Riti «voodoo» e prostituzione
Condannati un italiano e due nigeriane

Quattro anni e quattro mesi di reclusione per mamma e figlia e per il fidanzato di quest’ultima. Secondo l’accusa la madre avrebbe gestito e controllato un traffico di giovani connazionali, costrette sulla strada anche con la minaccia di «vendette rituali», con la complicità degli altri due imputati.

Tre condanne per sfruttamento della prostituzione. Sono quelle pronunciate oggi, giovedì 6 giugno, in rito abbreviato dal giudice dell’udienza preliminare Lucia Graziosi nei confronti di due cittadine nigeriane, madre e figlia, e del fidanzato di quest’ultima, un ex guardia giurata. A tutti e tre gli imputati il gup ha inflitto 4 anni e 4 mesi di reclusione, confermando in sostanza le richieste del pm Laura Cocucci.
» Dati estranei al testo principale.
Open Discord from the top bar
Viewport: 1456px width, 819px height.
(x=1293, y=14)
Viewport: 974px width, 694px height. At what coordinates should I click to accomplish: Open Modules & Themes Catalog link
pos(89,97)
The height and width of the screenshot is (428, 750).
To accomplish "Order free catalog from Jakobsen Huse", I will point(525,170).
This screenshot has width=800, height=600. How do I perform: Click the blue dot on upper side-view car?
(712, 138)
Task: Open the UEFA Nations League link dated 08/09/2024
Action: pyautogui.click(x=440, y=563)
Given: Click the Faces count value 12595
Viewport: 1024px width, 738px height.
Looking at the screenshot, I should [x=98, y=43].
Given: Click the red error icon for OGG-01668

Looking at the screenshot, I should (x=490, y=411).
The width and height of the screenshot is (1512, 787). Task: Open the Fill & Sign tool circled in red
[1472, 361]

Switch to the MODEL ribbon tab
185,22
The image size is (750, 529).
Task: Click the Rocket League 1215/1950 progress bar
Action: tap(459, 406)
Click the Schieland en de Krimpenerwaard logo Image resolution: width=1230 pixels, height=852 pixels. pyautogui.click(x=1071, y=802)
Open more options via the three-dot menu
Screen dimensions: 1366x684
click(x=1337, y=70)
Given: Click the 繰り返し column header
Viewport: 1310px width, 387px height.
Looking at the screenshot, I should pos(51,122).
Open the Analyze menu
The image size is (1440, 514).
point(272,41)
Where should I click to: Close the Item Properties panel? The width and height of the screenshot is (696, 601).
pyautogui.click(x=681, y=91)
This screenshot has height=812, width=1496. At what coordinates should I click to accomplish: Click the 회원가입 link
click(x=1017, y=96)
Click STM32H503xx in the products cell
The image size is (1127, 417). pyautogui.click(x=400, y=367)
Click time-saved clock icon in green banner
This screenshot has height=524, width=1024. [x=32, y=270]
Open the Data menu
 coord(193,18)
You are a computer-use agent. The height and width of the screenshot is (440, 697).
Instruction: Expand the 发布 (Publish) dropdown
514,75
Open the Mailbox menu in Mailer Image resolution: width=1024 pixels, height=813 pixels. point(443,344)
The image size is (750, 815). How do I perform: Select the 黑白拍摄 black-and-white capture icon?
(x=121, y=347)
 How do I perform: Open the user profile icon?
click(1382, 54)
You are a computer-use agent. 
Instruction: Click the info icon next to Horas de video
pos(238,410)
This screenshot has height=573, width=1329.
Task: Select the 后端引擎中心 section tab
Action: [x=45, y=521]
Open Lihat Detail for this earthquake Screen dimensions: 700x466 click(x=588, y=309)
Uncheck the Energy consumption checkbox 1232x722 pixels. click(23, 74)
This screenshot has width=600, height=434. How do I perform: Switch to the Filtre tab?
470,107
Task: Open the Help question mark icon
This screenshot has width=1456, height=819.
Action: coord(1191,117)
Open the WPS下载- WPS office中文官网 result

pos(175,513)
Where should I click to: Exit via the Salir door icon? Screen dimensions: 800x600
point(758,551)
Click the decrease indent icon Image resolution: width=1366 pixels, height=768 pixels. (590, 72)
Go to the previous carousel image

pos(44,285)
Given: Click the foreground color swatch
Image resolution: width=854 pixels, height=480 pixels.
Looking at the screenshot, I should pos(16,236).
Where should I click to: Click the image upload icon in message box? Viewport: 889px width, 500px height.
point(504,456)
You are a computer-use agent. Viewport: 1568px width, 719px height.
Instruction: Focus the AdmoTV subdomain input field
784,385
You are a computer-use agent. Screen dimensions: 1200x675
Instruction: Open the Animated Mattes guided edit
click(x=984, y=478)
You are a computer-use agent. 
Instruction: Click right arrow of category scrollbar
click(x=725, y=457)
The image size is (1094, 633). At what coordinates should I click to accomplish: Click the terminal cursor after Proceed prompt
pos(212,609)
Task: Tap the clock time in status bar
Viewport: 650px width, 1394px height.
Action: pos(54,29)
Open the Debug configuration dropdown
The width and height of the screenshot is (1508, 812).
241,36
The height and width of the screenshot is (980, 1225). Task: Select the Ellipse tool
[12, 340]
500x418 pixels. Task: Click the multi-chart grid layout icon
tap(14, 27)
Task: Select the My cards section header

Le due donne sono in carcere.

Secondo l’accusa, la madre, O. J., 45 anni, la «mummy» o «maman» nigeriana, avrebbe organizzato, gestito e controllato il traffico di giovani connazionali costrette a prostituirsi. La figlia, O. L., 23 anni, avrebbe controllato per conto della madre; lui, G. V., 59 anni, il fidanzato italiano della ragazza, avrebbe materialmente accompagnato le giovani sulla strada. I tre erano stati arrestati nell’ottobre scorso dalla Squadra mobile della polizia su ordinanza di custodia cautelare nell’inchiesta «Sister Joy».

L’inchiesta era nata dalle denuncia di una ragazza nigeriana arrivata in Italia a fine 2015 con la promessa di un lavoro nella moda e 35 mila euro anticipati dalla «maman» e da restituire in due anni. Arrivata in Italia, alla ragazza erano rimasti i 35 mila euro da restituire in due anni lavorando sulla strada, tra Osio e Capriate, e lo spettro del «juju», il rito voodoo fatto in Nigeria dalle famiglia fino al pagamento del debito, pena la minaccia di gravi conseguenza per effetto dei poteri della «mummy». La ragazza aveva estinto il debito nel febbraio 2017, decidendo di sporgere denuncia. Al processo la difesa – l’avvocato Stefania Russo per le due donne e l’avvocato Ezio Cerea per l’uomo – ha chiesto l’assoluzione contestando l’attendibilità della parte offesa.